### REQUIRED WORK:
Print each line from the start of the records below up through the line where "This screenshot has width=800, height=450." is found, exactly as given.

### RAW DATA:
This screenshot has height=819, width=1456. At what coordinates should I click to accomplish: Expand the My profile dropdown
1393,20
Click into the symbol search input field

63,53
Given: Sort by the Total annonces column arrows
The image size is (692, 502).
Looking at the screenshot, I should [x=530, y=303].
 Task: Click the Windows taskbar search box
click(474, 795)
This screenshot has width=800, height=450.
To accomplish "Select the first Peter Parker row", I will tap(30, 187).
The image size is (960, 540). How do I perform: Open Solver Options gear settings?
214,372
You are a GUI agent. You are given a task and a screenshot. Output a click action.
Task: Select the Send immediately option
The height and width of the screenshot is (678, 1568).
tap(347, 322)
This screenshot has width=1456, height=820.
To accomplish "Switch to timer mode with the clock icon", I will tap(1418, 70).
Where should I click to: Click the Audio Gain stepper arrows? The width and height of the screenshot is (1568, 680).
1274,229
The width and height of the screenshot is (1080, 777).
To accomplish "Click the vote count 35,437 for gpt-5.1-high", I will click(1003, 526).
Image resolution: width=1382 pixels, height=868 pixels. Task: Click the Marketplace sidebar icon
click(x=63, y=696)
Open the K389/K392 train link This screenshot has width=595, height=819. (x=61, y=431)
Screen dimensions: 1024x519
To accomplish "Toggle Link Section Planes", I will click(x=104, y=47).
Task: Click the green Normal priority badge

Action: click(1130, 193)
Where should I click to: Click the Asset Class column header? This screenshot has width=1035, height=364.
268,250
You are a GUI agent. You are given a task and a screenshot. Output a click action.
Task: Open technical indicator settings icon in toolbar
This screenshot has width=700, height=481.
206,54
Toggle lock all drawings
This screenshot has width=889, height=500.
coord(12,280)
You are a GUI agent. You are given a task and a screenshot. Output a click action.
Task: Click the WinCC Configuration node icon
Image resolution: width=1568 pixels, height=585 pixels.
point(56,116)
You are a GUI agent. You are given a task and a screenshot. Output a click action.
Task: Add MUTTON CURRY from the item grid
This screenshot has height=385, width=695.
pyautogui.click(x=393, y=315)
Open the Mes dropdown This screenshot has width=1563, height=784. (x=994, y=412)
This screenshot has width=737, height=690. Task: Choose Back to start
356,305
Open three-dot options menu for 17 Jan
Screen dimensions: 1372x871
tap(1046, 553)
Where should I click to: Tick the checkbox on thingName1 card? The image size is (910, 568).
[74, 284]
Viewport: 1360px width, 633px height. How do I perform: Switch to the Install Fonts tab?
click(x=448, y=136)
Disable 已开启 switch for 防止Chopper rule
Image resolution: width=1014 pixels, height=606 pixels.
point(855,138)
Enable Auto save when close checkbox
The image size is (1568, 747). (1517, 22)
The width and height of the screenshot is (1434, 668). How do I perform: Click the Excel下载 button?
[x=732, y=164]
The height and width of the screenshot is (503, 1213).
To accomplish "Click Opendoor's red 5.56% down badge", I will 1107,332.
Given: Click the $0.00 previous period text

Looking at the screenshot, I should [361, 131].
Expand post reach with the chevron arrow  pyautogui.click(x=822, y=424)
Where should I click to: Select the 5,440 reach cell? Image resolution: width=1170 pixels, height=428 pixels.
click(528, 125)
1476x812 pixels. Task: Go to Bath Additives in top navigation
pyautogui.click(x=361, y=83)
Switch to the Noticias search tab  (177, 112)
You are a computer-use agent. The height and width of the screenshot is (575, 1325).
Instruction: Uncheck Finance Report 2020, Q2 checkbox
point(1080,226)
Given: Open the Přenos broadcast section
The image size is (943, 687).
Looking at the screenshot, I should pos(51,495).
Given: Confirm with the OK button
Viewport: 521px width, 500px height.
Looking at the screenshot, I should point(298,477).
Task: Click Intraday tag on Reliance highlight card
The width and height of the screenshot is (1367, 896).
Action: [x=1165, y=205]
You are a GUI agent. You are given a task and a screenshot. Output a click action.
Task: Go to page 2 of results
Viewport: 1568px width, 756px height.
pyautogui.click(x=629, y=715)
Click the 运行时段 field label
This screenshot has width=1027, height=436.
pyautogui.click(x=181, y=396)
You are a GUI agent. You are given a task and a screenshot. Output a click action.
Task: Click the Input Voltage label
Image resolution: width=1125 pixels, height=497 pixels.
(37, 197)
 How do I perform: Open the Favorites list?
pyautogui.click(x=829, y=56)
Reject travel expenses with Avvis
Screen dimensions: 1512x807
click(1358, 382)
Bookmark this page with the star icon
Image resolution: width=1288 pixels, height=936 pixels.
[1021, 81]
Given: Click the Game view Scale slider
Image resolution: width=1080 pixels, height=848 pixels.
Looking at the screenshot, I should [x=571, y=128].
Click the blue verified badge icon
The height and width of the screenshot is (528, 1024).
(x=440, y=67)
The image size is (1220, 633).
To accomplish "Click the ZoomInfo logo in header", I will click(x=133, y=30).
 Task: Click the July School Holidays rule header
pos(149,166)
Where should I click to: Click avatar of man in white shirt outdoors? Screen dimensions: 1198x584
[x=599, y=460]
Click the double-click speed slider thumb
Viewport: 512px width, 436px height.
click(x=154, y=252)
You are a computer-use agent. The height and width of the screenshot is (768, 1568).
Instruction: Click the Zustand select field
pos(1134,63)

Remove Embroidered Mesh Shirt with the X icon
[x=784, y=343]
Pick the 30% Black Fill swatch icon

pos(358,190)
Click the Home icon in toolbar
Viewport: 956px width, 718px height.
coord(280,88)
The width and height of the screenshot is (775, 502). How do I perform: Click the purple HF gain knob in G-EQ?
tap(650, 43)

### TASK OUTPUT:
This screenshot has height=819, width=1456. At what coordinates should I click to accomplish: Expand the My profile dropdown
1393,20
Click into the symbol search input field

63,53
Given: Sort by the Total annonces column arrows
The image size is (692, 502).
Looking at the screenshot, I should [x=530, y=303].
 Task: Click the Windows taskbar search box
click(474, 795)
This screenshot has width=800, height=450.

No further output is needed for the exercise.